**Task instructions**: Could you return every record below without changing a word?
-=-=-=-=-
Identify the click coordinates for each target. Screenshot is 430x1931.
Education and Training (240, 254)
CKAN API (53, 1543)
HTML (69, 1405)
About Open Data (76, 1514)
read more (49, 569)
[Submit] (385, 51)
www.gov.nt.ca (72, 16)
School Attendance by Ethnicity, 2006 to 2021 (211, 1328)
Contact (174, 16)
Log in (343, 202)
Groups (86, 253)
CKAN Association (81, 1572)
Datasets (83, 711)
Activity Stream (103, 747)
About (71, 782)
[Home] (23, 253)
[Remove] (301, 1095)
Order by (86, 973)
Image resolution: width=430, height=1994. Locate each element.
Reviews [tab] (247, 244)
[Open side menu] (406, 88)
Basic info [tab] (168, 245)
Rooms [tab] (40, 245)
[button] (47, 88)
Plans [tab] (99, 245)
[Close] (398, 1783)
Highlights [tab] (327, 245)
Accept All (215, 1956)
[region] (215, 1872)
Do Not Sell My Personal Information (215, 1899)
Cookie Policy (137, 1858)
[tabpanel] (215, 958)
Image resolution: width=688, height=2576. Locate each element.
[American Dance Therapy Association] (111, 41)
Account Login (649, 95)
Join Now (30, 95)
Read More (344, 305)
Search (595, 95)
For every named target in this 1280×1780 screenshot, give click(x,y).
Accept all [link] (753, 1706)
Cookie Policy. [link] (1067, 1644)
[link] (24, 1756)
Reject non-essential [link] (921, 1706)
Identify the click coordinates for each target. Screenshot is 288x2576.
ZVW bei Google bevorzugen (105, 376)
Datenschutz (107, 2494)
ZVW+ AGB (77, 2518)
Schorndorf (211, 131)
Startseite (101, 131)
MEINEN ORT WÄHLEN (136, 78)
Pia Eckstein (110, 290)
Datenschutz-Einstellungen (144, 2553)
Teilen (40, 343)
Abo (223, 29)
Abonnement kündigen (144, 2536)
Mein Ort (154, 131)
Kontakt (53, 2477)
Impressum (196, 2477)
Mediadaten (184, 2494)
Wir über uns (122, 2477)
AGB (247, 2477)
-=-=-=-=-
**Result of this exercise**:
Identify the click coordinates for each target. Screenshot is 430x1931.
Education and Training (240, 254)
CKAN API (53, 1543)
HTML (69, 1405)
About Open Data (76, 1514)
read more (49, 569)
[Submit] (385, 51)
www.gov.nt.ca (72, 16)
School Attendance by Ethnicity, 2006 to 2021 (211, 1328)
Contact (174, 16)
Log in (343, 202)
Groups (86, 253)
CKAN Association (81, 1572)
Datasets (83, 711)
Activity Stream (103, 747)
About (71, 782)
[Home] (23, 253)
[Remove] (301, 1095)
Order by (86, 973)
Image resolution: width=430, height=1994. Locate each element.
Reviews [tab] (247, 244)
[Open side menu] (406, 88)
Basic info [tab] (168, 245)
Rooms [tab] (40, 245)
[button] (47, 88)
Plans [tab] (99, 245)
[Close] (398, 1783)
Highlights [tab] (327, 245)
Accept All (215, 1956)
[region] (215, 1872)
Do Not Sell My Personal Information (215, 1899)
Cookie Policy (137, 1858)
[tabpanel] (215, 958)
Image resolution: width=688, height=2576. Locate each element.
[American Dance Therapy Association] (111, 41)
Account Login (649, 95)
Join Now (30, 95)
Read More (344, 305)
Search (595, 95)
For every named target in this 1280×1780 screenshot, give click(x,y).
Accept all [link] (753, 1706)
Cookie Policy. [link] (1067, 1644)
[link] (24, 1756)
Reject non-essential [link] (921, 1706)
Identify the click coordinates for each target. Screenshot is 288x2576.
ZVW bei Google bevorzugen (105, 376)
Datenschutz (107, 2494)
ZVW+ AGB (77, 2518)
Schorndorf (211, 131)
Startseite (101, 131)
MEINEN ORT WÄHLEN (136, 78)
Pia Eckstein (110, 290)
Datenschutz-Einstellungen (144, 2553)
Teilen (40, 343)
Abo (223, 29)
Abonnement kündigen (144, 2536)
Mein Ort (154, 131)
Kontakt (53, 2477)
Impressum (196, 2477)
Mediadaten (184, 2494)
Wir über uns (122, 2477)
AGB (247, 2477)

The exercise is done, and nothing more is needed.